De-escalating Dual Antiplatelet Therapy to Ticagrelor Monotherapy in Acute Coronary Syndrome : A Systematic Review and Individual Patient Data Meta-analysis of Randomized Clinical Trials.

Abstract

Background: The role of transitioning from short dual antiplatelet therapy (DAPT) to potent P2Y12 inhibitor monotherapy in patients with acute coronary syndrome (ACS) undergoing drug-eluting stent (DES) implantation remains inconclusive.

Purpose: To compare the effects of de-escalating DAPT to ticagrelor monotherapy versus standard DAPT from randomized clinical trials in patients with ACS.

Data sources: PubMed, EMBASE, Scopus, and ClinicalTrials.gov from inception to 12 December 2024.

Study selection: Randomized clinical trials comparing de-escalating DAPT to ticagrelor monotherapy versus ticagrelor-based standard DAPT for 12 months, specifically in patients with ACS undergoing DES implantation.

Data extraction: The coprimary end points were an ischemic end point (composite of death, nonprocedural [spontaneous] myocardial infarction, or stroke) and a bleeding end point (Bleeding Academic Research Consortium types 3 or 5 bleeding).

Data synthesis: Individual patient data were obtained from 3 trials (TICO [Ticagrelor Monotherapy After 3 Months in the Patients Treated With New Generation Sirolimus-Eluting Stent for Acute Coronary Syndrome], T-PASS [Ticagrelor Monotherapy in Patients Treated With New-Generation Drug-Eluting Stents for Acute Coronary Syndrome], and ULTIMATE-DAPT [Ticagrelor alone versus ticagrelor plus aspirin from month 1 to month 12 after percutaneous coronary intervention in patients with acute coronary syndromes]), including 9130 randomized patients with ACS; 3132 had ST-segment elevation myocardial infarction (STEMI), 3023 had non-STEMI (NSTEMI), and 2975 had unstable angina. The rate of the primary ischemic end point was not different between the ticagrelor monotherapy and standard DAPT groups (1.7% vs. 2.1%; hazard ratio [HR], 0.85 [95% CI, 0.63 to 1.16]). The rate of the primary bleeding end point was lower in the ticagrelor monotherapy group (0.8% vs. 2.5%; HR, 0.30 [CI, 0.21 to 0.45]). These findings were consistent in patients with STEMI, NSTEMI, and unstable angina.

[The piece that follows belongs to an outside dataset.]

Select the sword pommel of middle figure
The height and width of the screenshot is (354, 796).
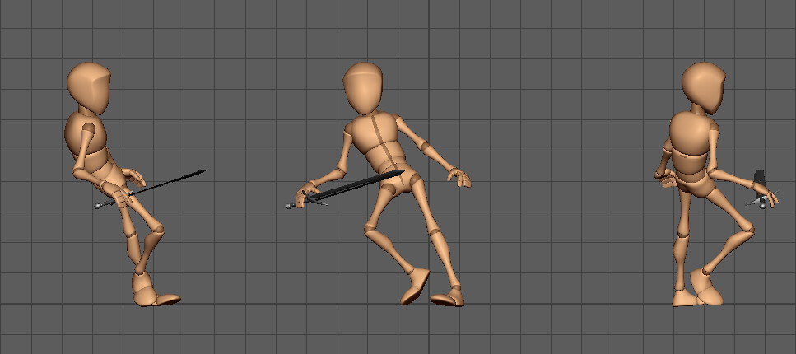(x=288, y=206)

Limitation: Other de-escalation strategies for modulating antiplatelet therapy were not included.

Conclusion: In patients with ACS undergoing DES implantation, de-escalating DAPT to ticagrelor monotherapy was associated with a lower risk for major bleeding compared with standard DAPT, without an increase in ischemic events, regardless of the type of ACS.

Primary funding source: None. (PROSPERO: CRD42024565855).